И вот вчера все изменилось. Плавно перемещавшееся подземное существо двинулось прямо на нашу гору и поднялось из-под песка. Это была гигантская многоножка, как вы и говорили. Люди, остававшиеся у подножия горы, с криками разбежались, но она не обратила на них внимания. Она полезла прямо в дом, пока вся не исчезла в небольшом здании. Когда стало ясно, что она не вернется, мы пошли за ней. Она наконец-таки проделала в границе дома огромное отверстие. Вся мебель стояла там без какого-либо вмешательства с нашей стороны. Дверь была распахнута настежь. А за дверью оказался Найт-Вэйл. Мы все вышли оттуда и вернулись к себе домой.
Я думал, что все кончилось. Я думал, мы свободны. Но вот сегодня утром я собрался выпить кофе, прежде чем пойти к вам в лабораторию, и снова услышал шум. Тот самый скрежет. И кофейня передо мной взяла и исчезла. Жуткий шум и невыносимый жар. По-моему, граница между мирами, в которой вчера образовалась дыра, рушится окончательно.
– И вы снова услышали тот самый шум? – спросила Ниланджана.
– Да. Но я так и не понял, что же это было. Жаль, что я не могу его воспроизвести для вас, мэм. Просто ужас.
Ниланджане захотелось узнать, что обо всем этом думает Карлос, но тот заперся у себя в кабинете, не внимая никаким разумным доводам и такой злой, каким она никогда его не видела. Он собирался провести эксперимент, и до его окончания ничто другое его не интересовало. Безопасность семьи была для него куда важнее любой истины, которую мог сообщить ему Ларри, но Ниланджана понимала, что она представляет огромную важность для его исследований. Не зная, что делать, она снова задумалась над страшной мыслью, пришедшей ей в голову перед появлением Ларри, и от этого у нее голова пошла кругом.
В нерешительности прикидывая, что же делать дальше, Ниланджана услышала, как Карлос перезапустил машину, готовясь к следующему тесту.
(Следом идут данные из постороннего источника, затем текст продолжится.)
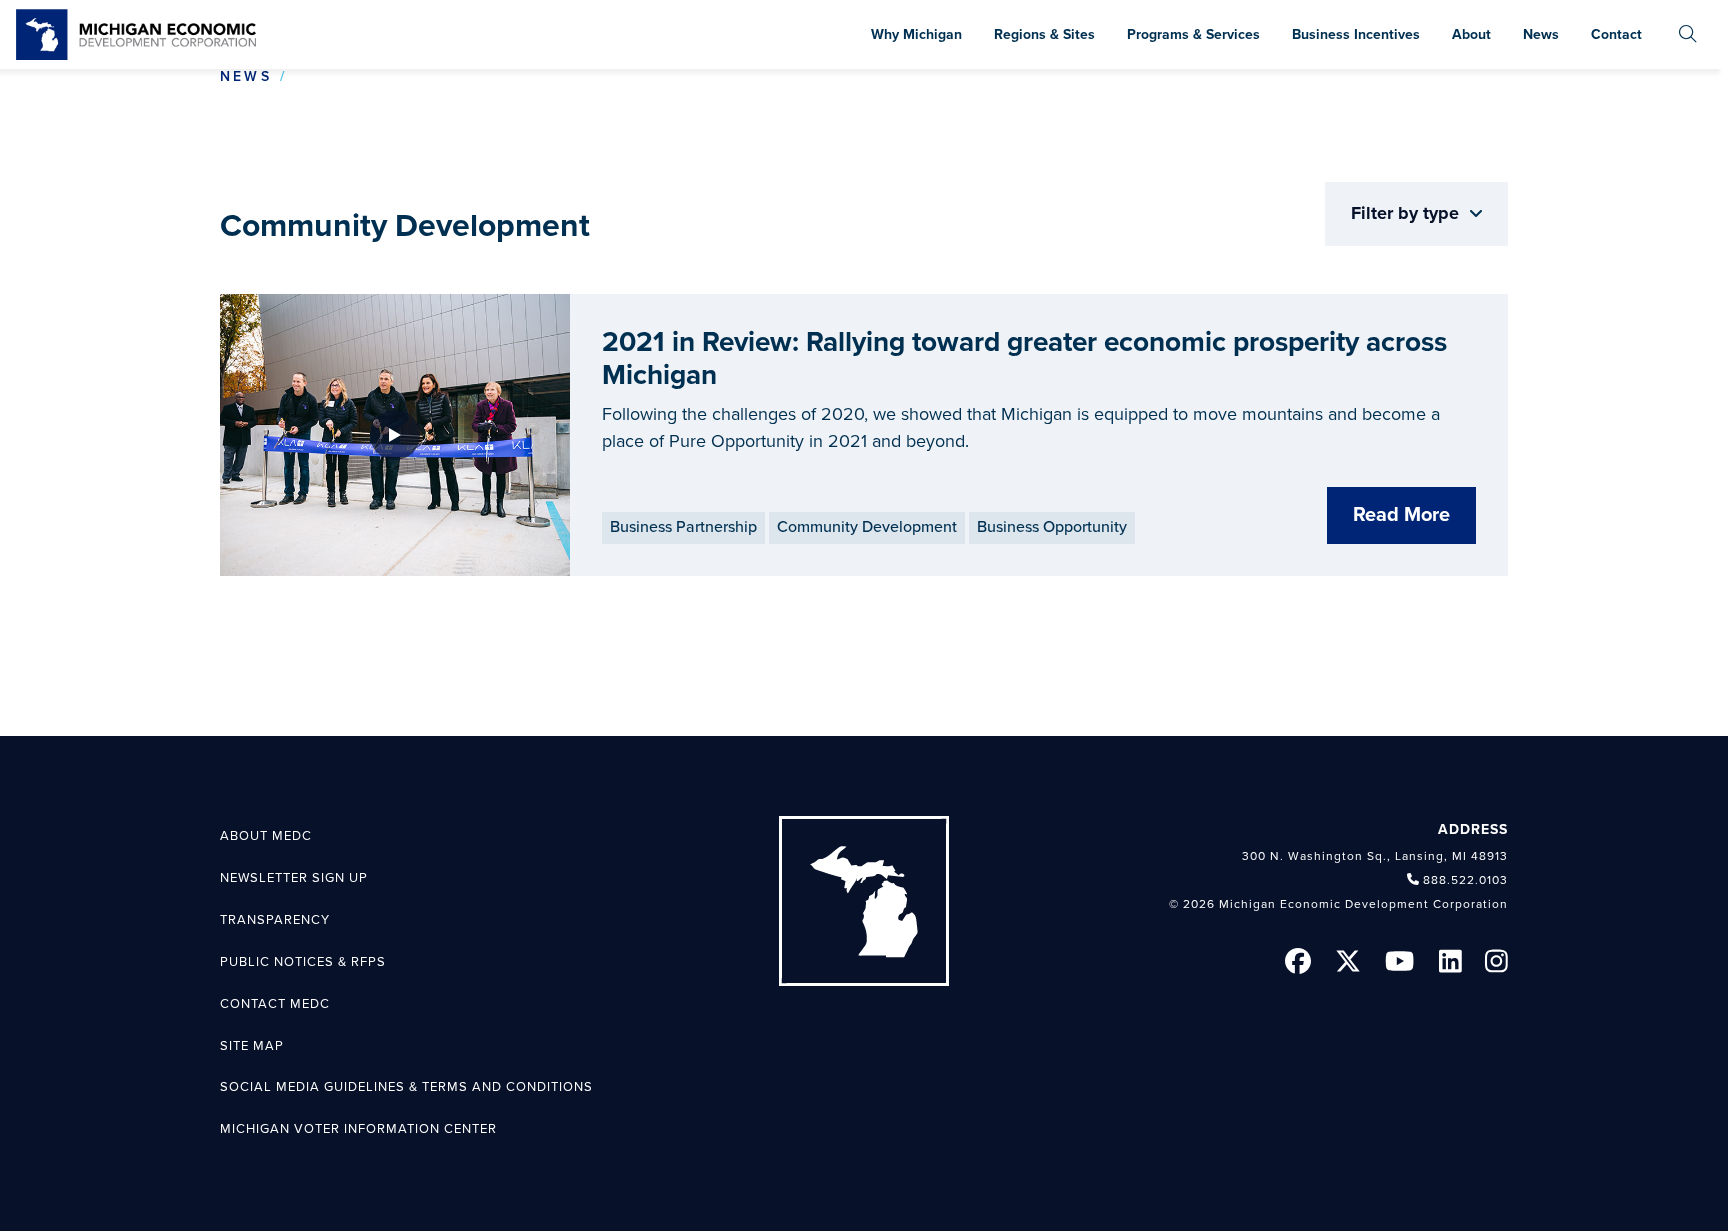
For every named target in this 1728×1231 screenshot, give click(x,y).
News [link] (246, 76)
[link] (136, 34)
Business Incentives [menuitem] (1356, 34)
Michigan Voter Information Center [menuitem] (358, 1129)
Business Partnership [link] (683, 527)
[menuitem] (1688, 34)
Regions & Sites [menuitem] (1044, 34)
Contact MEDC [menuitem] (275, 1004)
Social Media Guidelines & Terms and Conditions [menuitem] (406, 1087)
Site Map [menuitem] (252, 1046)
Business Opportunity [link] (1052, 527)
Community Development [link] (867, 527)
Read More (1401, 515)
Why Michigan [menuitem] (916, 34)
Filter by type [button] (1407, 213)
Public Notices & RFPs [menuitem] (303, 962)
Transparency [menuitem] (275, 920)
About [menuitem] (1471, 34)
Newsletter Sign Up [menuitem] (294, 878)
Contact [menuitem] (1616, 34)
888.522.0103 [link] (1465, 880)
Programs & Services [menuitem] (1193, 34)
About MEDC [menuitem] (266, 836)
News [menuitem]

Она повернулась к Ларри и увидела его вытаращенные глаза и отвисшую челюсть. Он едва дышал.
– Ларри?
Он повернулся и выбежал из лаборатории. Ниланджана бросилась за ним, но он уже выскочил из входной двери и понесся по улице.
– Ларри, что случилось? – прокричала она, но он даже не оглянулся.
Она почувствовала, как нагревается пол, и снова вспомнила о своей гипотезе. Ей хотелось бы думать, что она неверна, вопреки всем имеющимся данным. Но тут она услышала скрежет аппарата Карлоса. Жуткий металлический скрежет.